The two year old, 20,000 member party has been gaining strength in several state parliaments in the country's east, and in the European Parliament, where it gained 7 of the 96 seats reserved for Germany at the May, 2014 elections. It has no representation at the Bundestag.
About 7,000 left-wing protesters and trade unionists came out to protest the congress on Sunday, up from about 3,500 a day earlier. The protesters carried signs saying that the "AfD, PEGIDA and Co." are not welcome in their city, referencing the right-wing anti-immigration protest movement known as the 'Patriotic Europeans Against the Islamization of the West.' AfD's anti-immigration stance has been described as racist and Islamophobic by leftist groups.

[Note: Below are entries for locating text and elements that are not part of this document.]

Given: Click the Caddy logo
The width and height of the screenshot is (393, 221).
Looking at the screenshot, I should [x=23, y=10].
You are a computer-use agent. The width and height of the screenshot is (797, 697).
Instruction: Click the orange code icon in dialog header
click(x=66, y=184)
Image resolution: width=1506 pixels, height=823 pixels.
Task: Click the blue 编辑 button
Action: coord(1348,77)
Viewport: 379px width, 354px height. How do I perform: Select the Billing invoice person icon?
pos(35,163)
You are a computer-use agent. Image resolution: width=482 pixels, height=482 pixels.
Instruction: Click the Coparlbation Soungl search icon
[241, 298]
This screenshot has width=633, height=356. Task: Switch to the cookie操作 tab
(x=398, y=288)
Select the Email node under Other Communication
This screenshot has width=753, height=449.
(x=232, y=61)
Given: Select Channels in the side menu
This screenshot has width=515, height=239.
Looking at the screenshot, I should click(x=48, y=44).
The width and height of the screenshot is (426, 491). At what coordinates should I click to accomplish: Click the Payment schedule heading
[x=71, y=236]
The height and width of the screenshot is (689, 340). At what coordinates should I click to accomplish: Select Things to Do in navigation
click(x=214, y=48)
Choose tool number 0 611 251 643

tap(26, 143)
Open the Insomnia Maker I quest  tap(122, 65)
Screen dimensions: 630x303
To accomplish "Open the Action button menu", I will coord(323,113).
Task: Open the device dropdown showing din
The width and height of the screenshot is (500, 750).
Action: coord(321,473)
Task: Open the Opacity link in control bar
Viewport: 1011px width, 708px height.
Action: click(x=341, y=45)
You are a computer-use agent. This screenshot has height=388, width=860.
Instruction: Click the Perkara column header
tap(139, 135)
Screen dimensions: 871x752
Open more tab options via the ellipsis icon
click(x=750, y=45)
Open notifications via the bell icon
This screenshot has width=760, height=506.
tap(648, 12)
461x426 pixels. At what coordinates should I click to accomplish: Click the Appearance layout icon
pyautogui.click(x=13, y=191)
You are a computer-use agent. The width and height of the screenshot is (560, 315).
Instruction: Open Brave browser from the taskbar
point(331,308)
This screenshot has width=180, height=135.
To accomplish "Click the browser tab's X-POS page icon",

The AfD exploded onto the German political scene in early 2013 with a right-wing Euro-skeptic platform, including populist calls for law and order, immigration reform and family values. The party is still finding its ideological way, and expects to finalize its programme in November. One of the party's current co-chairs, Frauke Petry, criticized Lucke for the latter's support of sanctions against Russia, and noted that the US and NATO are far more dangerous for European and global security than Russia.
A Hamburg regional election coming up in two weeks is expected to serve as a test for whether the party can win seats in state parliaments outside the country's east.